George is upfront navigating and is ticking off the miles and time to our destination:
“Six miles, should arrive in five minutes… five point two miles, five minutes… Four miles… Still five minutes….”
The fog is getting thicker. The wipers are on. We’re getting closer, the distance ticking down slowly, but each time he updates it we’re still five minutes away.
“This is either going to be a ten or a one,” Bridgett says, “There’s no middle ground. It’s either going to be the greatest place ever or we’re going to wake up dead tomorrow!”
“Well, we’re going to find out in 360 feet,” George says, “And in five minutes.”
I take out my phone and scroll through the too many apps until I find the one with movie theme songs. I waiting for a quiet moment in the fog to play the open credits of the Exorcist, the only horror movie in that app. It gets a nervous laugh.
We pull into the driveway of a blue two-story house with an attached two car garage. To the left is a freestanding three car garage with a door and window on the end that seems like an attached apartment, and for a moment I’m convinced we’re sleeping on cots in this guy’s garage before he pumps homemade chlorine gas through the vents and dismembers us naked in his homemade killing room while listening to the soundtrack to Beaches.
And there’s no one there. We go to the front door, we look around back. There’s a shadowy figure we can see through the side window who appears to be folding towels?
The guy finally comes out and doesn’t smile or seem to know he’s interacting with other human beings. Shocking. He shows us down to the “beach house”, which is actually just the finished basement of his house.

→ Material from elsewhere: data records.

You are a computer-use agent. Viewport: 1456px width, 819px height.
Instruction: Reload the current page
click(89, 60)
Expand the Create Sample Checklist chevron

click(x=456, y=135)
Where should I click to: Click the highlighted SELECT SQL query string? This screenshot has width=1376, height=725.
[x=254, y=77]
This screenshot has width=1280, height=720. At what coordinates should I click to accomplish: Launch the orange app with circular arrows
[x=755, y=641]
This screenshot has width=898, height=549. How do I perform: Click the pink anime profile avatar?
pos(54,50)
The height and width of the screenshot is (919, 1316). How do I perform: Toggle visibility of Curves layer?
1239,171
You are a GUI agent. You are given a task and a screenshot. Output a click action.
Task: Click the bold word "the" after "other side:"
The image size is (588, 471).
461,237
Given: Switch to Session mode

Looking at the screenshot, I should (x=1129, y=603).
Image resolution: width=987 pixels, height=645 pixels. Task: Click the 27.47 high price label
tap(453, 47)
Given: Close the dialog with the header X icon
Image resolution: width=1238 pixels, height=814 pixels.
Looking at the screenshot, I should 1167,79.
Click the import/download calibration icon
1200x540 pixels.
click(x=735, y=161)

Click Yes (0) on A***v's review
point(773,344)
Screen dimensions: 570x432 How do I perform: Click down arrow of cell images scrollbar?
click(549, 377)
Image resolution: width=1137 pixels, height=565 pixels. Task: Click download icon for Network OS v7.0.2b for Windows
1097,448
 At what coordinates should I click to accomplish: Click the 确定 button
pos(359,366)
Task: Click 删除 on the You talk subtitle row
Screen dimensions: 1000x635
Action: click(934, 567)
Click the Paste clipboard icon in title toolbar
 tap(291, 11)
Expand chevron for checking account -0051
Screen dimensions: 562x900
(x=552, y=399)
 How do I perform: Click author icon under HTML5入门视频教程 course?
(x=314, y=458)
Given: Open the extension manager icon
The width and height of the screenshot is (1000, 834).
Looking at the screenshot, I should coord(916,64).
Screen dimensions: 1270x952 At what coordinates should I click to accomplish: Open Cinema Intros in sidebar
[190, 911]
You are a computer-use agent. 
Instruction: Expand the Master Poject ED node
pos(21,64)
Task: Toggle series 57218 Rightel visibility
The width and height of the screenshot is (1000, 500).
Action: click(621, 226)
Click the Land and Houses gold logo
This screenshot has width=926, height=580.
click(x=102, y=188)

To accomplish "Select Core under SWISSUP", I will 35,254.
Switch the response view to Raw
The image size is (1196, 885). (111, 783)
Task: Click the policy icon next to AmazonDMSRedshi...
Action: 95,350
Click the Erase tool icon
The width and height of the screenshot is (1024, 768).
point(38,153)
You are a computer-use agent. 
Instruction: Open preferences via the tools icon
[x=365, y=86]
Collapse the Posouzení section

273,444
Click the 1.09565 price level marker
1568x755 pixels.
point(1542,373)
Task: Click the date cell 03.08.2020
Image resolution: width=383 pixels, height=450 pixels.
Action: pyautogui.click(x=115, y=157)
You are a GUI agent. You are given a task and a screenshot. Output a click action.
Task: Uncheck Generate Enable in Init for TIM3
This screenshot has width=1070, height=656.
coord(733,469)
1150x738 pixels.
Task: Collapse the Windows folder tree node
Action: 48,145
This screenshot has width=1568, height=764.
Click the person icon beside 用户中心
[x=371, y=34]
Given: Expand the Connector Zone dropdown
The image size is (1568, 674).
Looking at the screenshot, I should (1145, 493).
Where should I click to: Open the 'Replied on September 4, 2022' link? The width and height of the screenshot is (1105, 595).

The fucking awesome finished basement! This place was amazing! There was a kitchen, two bedrooms, full bathroom, dining area, living room, friggin massive stone fireplace facing the living room (the back of which was the wall of the hallway leading to one of the bedrooms) and sliding glass doors off the kitchen, dining room and back bedroom.
There was a wall of DVDs amd VHS tapes (VHS! He had a VCR down there!) that had every movie ever and included all three Librarian movies, the greatest movies ever. Those sliding doors led out into the yard with a covered patio and nice meandering path to the beach.
Oh, and there was a hot tub.
We ran down to stick our feet in the ocean just because we could, even though it was freezing and the fog blocked a decent view of the horizon. Even grey and foggy the ocean was beautiful, and the waves crashing against the black rocky beach was enough to rock us to sleep right then and there.
Instead we crammed eight idiots in a hot tub and got drunk on West Coast craft beer while Katie and George built a roaring fire to warm us while we watched the Librarian.
As Tony put it, “Best baseball trip ever, turds!”